I did get at least half a dozen of them waving maniacally at me when I sat down at their table at lunch today, though.
So that's something.

kingturnip
Apr 18, 2008

Brown Moses posted:

It's like one of the internet weirdos Something Awful usually mocks somehow managed to get to be Conservative party chairman.

Grant Shapps is Dan Lirette? :lost:

kingturnip
Apr 18, 2008
tbh, if the private sector can afford to pay new grads £40k+, we clearly need to bump corporate tax rates up a lot.
And give the public sector some more money.

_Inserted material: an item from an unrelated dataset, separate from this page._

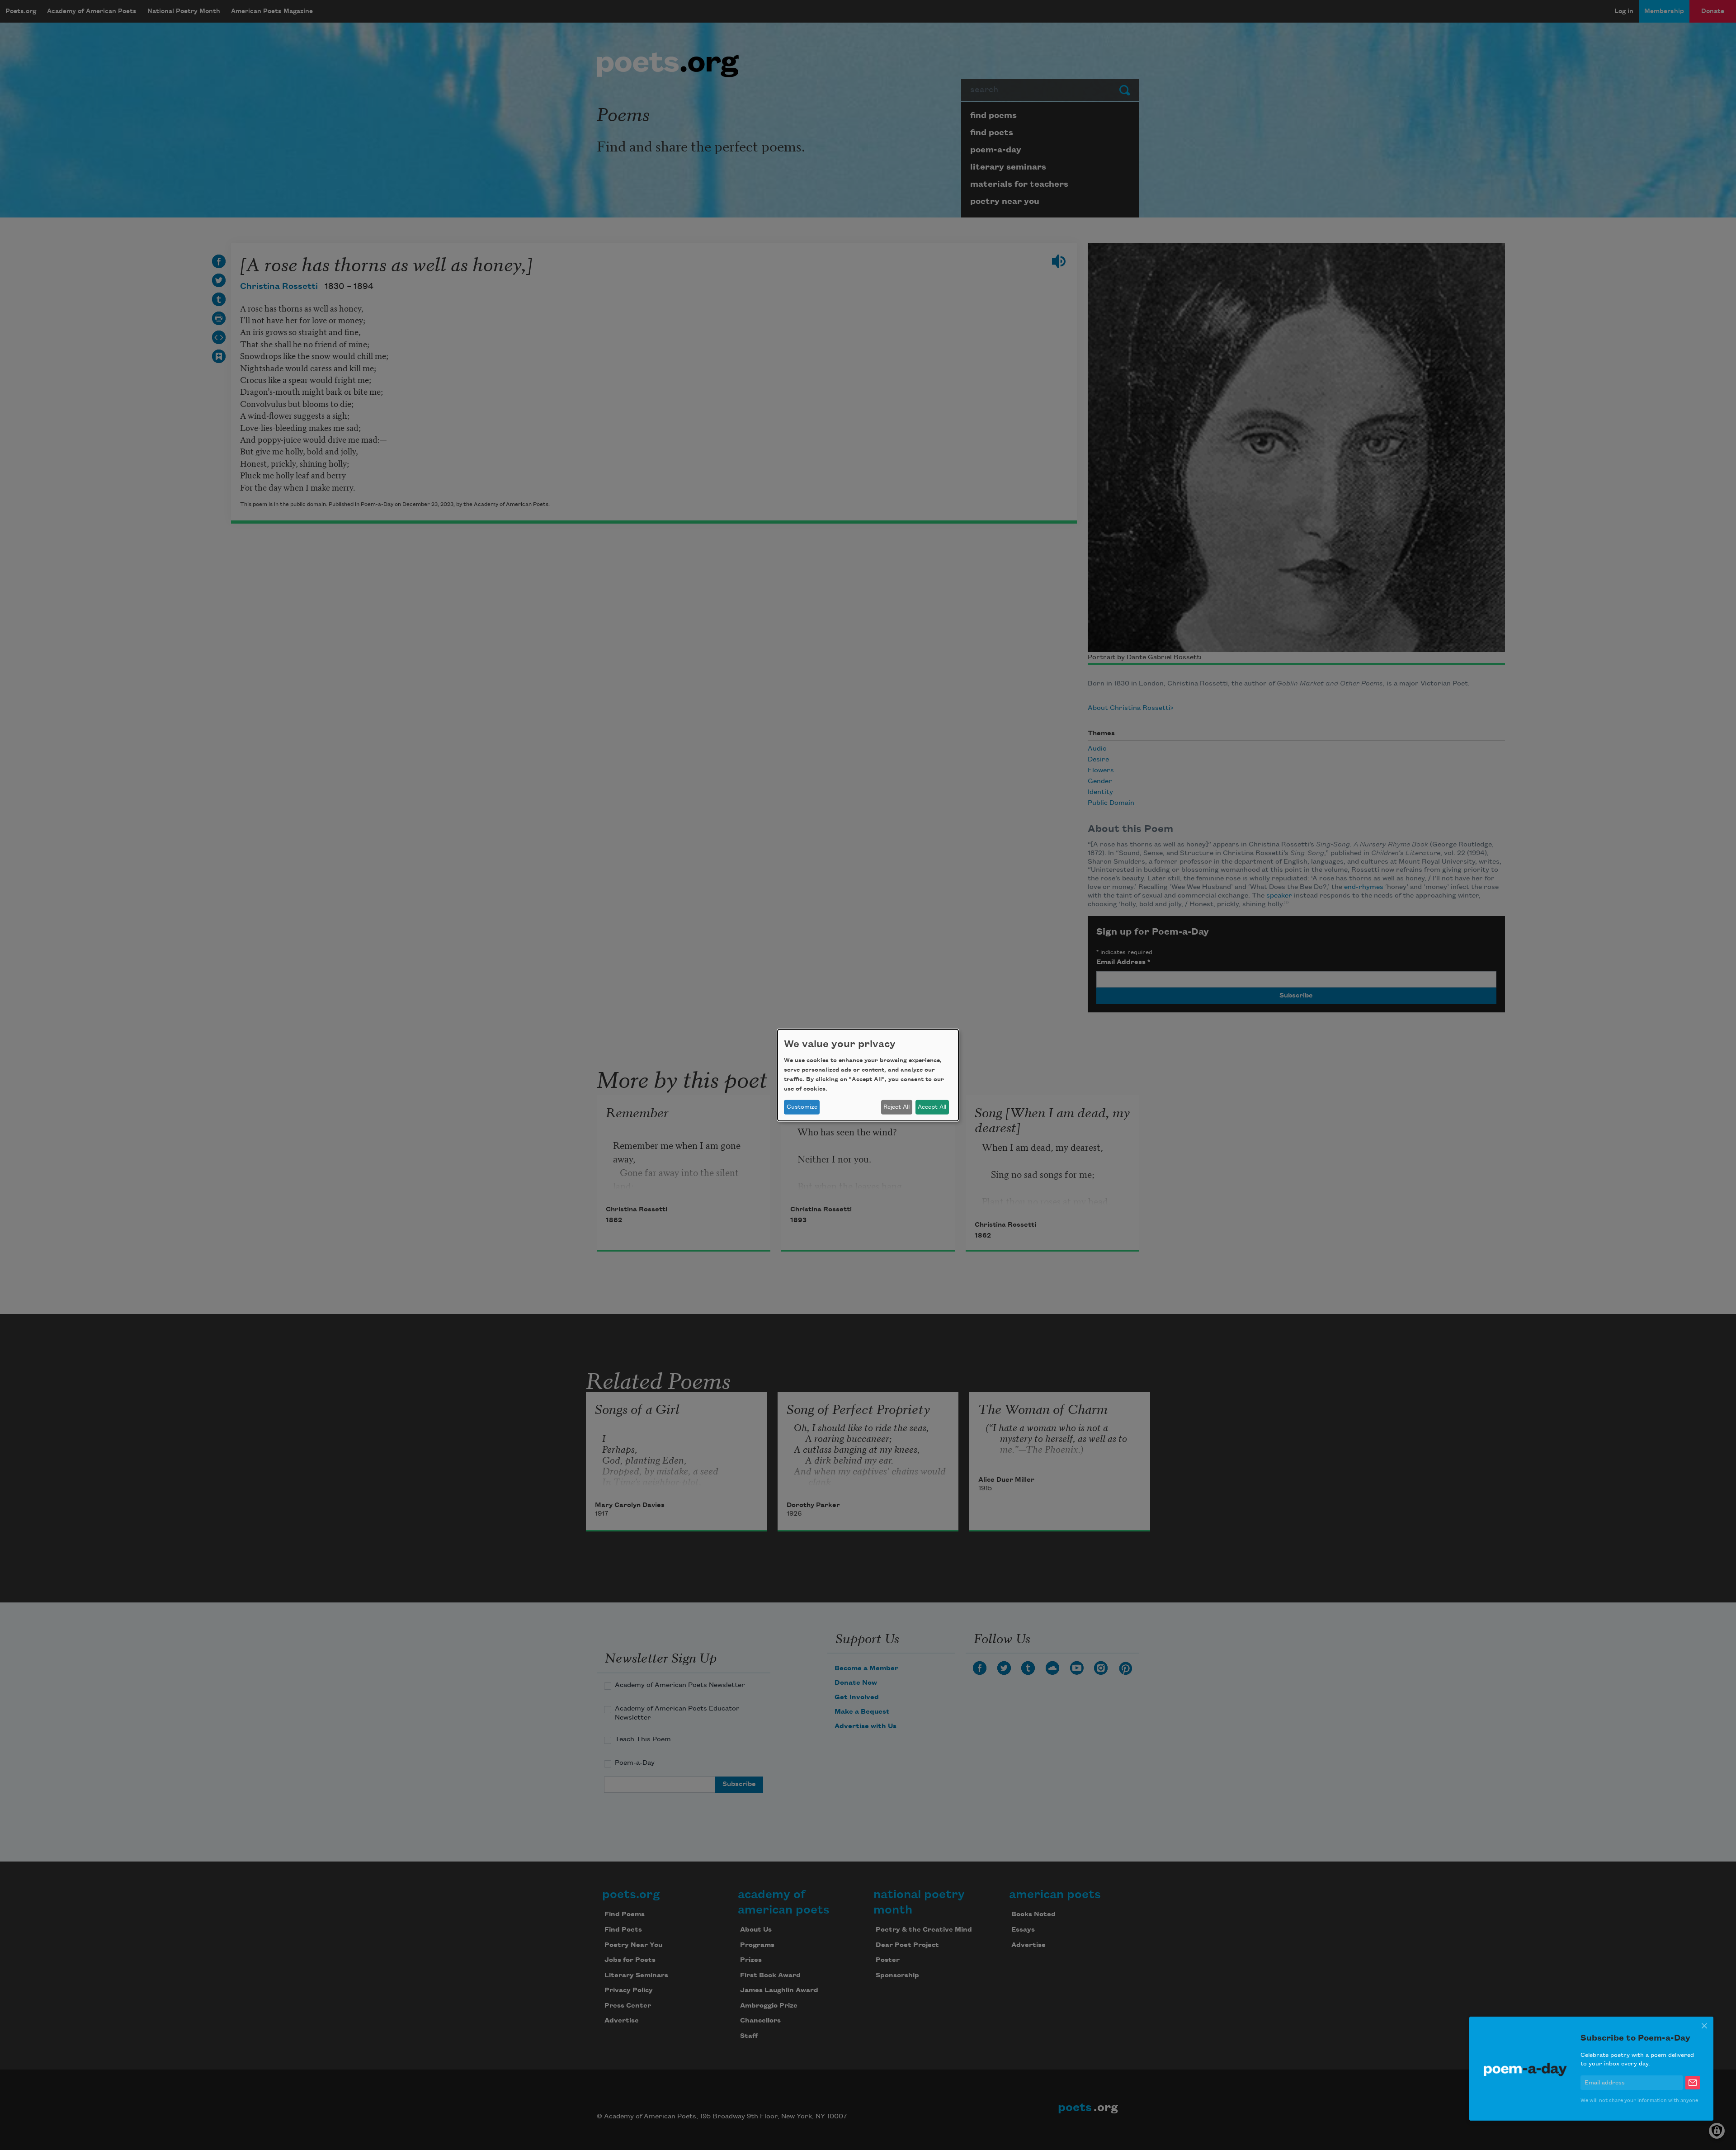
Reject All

I don't feel hard-done by with my salary given that so many people in the country have to rely on benefits, food banks and others' generosity to even approach making ends meet; but it does sort of rankle that dead-end, low-end jobs across London attract a higher salary than pretty much any entry-level public sector job where the perks of the job - decent holidays, a sense of worth - are drowned out by the ongoing dread that a single mistake in decision-making will see your name+EVIL/LAZY/INCOMPETENT/FECKLESS adorning a range of newspaper front pages, along with whatever drunk photo they've been able to pull from social media.

Adbot
ADBOT LOVES YOU

kingturnip
Apr 18, 2008
On the other hand, a Labour-led minority government (in coalition or otherwise) would probably get Lib Dem support for some of their proposals, as the Lib Dems would presumably have more freedom to vote.
I mean, I know Clegg's band of idiots have been nothing short of a joke recently, but a decent number of them lean further left than Labour typically do.